Effective AI-assisted development requires more than just throwing a codebase at an LLM with a vague directive. Here are several strategies that could have produced better results:

1. Establish Context First

Before making improvements, the AI should first create a comprehensive understanding of the codebase:

First, analyze this codebase thoroughly and create:
1. An architecture markdown file documenting the system design
2. A list of potential improvement areas based on code smells
3. A prioritized task list for improvements
Only after completing this analysis should you implement improvements.

2. Define Clear Success Metrics

Quality is subjective, but specific metrics can guide the AI:

Define success as:
1. Increasing test coverage for critical paths
2. Reducing cyclomatic complexity in complex functions
3. Eliminating deprecated patterns
4. Improving documentation for complex algorithms

3. Implement Self-Correction

LLMs should check their own work:

After each improvement:
1. Run tests and fix any failures
2. Use git diff to review changes
3. Verify that changes align with the project's coding standards
4. Roll back any changes that degrade performance or introduce bugs

4. Domain-Specific Guidance

As one commenter noted, providing specific constraints dramatically improves results:

"I asked Claude to write me a python server to spawn another process to pass through a file handler 'in Proton', and it proceeded a long loop of trying to find a way to launch into an existing wine session from Linux with tons of environment variables that didn't exist. Then I specified 'server to run in Wine using Windows Python' and it got more things right… Only after I specified 'local TCP socket' it started to go right." - asmor

The Bigger Picture

This experiment serves as an important reminder that LLMs are tools, not replacements for human judgment. Like any tool, their effectiveness depends entirely on how they're used.
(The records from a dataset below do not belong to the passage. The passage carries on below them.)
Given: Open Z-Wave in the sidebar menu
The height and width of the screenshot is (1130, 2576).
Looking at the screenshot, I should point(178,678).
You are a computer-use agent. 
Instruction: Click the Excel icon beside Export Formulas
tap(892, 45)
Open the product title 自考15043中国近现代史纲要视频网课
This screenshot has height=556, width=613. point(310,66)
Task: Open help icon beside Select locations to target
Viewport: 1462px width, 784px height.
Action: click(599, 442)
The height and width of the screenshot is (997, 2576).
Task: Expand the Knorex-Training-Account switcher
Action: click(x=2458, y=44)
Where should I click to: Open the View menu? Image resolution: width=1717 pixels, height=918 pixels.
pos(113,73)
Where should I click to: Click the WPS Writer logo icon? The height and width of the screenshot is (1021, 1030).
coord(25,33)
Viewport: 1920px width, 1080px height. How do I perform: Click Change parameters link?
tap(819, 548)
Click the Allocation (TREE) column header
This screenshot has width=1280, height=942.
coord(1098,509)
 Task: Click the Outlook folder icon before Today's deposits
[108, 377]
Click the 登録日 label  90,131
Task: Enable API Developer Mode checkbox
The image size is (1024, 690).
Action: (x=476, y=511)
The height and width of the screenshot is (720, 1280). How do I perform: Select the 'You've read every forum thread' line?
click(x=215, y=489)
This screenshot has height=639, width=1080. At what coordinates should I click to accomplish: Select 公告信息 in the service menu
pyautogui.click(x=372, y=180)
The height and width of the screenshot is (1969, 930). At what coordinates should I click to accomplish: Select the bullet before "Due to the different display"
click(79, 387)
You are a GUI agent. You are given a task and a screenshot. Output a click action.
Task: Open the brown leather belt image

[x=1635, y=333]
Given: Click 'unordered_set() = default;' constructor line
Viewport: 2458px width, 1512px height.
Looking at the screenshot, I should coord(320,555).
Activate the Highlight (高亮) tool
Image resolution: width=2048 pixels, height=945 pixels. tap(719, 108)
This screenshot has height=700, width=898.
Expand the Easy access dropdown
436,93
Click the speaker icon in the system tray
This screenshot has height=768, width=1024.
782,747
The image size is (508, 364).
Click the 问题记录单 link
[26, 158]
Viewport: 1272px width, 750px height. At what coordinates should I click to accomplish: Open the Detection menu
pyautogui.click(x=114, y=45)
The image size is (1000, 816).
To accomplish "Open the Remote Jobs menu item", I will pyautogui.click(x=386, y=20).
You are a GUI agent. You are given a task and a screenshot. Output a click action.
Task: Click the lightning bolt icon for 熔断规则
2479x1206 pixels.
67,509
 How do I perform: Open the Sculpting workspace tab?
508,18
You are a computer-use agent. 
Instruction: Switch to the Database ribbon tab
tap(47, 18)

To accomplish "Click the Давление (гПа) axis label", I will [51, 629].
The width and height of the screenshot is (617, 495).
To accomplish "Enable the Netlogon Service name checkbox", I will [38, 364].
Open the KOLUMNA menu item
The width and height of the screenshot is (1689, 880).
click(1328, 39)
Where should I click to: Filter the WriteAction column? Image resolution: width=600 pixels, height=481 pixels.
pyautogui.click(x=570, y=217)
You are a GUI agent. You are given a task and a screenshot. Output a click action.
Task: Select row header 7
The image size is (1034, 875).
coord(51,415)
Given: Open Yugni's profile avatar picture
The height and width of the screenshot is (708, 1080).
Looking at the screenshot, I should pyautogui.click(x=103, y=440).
"LLMs are good at mutating a specific state in a specific way. They are trash at designing what data shape a state should be, and they are bad at figuring out how/why to propagate mutations across a system." - ericmcer

The future of AI-assisted development doesn't lie in replacing programmers but in creating more sophisticated prompting methodologies that leverage AI's strengths while mitigating its weaknesses. As these tools continue to evolve, so too must our approaches to guiding them.

Perhaps most importantly, this experiment highlights the need for a consensus on what constitutes code quality—a point raised by commenter mbesto: "While there are justifiable comments here about how LLMs behave, I want to point out something else: There is no consensus on what constitutes a high quality codebase."

Until we can clearly define quality for ourselves, we can't expect AI to improve it for us.